Stored records:
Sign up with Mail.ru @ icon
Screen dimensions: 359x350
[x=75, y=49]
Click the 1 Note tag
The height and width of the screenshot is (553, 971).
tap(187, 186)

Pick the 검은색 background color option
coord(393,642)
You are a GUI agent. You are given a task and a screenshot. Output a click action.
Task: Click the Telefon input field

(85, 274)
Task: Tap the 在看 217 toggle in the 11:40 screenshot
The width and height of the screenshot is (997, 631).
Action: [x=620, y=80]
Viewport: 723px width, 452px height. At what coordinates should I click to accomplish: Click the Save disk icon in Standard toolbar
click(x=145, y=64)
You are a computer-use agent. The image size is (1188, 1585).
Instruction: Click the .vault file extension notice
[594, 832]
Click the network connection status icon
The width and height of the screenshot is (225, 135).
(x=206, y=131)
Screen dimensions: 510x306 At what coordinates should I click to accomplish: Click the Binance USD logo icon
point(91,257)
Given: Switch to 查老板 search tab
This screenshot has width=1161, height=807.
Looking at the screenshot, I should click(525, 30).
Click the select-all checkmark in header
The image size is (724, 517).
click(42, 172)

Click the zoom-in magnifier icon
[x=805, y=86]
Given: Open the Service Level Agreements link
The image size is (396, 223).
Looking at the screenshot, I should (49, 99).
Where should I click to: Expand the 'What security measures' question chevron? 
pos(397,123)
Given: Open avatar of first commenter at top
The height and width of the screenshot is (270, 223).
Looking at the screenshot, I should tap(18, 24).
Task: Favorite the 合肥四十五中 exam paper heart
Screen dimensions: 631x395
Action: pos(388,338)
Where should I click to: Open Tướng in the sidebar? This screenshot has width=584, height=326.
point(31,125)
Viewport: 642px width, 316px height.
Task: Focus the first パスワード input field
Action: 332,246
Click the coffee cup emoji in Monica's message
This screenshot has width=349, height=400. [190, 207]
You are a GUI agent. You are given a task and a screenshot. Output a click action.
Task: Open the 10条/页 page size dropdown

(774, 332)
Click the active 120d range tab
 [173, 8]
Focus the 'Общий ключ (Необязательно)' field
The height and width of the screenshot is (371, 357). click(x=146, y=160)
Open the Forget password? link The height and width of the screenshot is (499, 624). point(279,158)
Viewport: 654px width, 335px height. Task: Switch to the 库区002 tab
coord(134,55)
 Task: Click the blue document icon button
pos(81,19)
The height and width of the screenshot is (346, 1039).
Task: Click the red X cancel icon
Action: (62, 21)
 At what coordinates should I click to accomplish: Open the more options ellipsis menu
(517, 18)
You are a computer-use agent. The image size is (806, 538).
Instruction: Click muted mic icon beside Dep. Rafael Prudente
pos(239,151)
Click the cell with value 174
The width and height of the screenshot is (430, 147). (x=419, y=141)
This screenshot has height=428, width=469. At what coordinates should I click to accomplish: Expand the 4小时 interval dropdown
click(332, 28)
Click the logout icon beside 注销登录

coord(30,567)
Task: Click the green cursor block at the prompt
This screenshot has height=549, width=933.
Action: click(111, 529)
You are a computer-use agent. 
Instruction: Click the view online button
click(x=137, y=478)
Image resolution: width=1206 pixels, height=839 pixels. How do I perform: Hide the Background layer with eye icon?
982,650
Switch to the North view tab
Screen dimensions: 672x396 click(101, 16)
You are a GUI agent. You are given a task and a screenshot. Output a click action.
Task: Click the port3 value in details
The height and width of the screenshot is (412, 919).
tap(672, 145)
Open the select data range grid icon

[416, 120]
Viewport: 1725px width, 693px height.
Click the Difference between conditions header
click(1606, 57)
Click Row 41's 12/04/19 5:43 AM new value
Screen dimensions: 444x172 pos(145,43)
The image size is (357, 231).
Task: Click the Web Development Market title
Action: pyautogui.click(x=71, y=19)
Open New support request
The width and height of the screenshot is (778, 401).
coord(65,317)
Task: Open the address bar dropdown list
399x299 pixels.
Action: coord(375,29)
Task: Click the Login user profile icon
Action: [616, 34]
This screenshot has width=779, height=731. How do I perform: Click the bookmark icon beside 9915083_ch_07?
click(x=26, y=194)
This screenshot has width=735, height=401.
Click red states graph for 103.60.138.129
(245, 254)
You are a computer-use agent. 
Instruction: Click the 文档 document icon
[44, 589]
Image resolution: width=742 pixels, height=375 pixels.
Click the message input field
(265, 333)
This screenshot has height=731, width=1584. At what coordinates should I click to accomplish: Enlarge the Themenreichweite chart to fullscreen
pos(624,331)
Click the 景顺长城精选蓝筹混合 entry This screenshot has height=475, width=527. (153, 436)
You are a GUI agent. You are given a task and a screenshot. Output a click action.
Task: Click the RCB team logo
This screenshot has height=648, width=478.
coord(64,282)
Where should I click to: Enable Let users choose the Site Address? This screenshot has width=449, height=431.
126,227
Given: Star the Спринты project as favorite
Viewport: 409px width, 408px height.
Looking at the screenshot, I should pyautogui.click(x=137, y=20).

WHAT TO DO: Whenever the word "computer" shows up in a line above, copy that line.

EXPECTED ANSWER:
You are a computer-use agent. The image size is (1188, 1585).
You are a computer-use agent. The image size is (806, 538).
You are a computer-use agent. 
You are a computer-use agent. 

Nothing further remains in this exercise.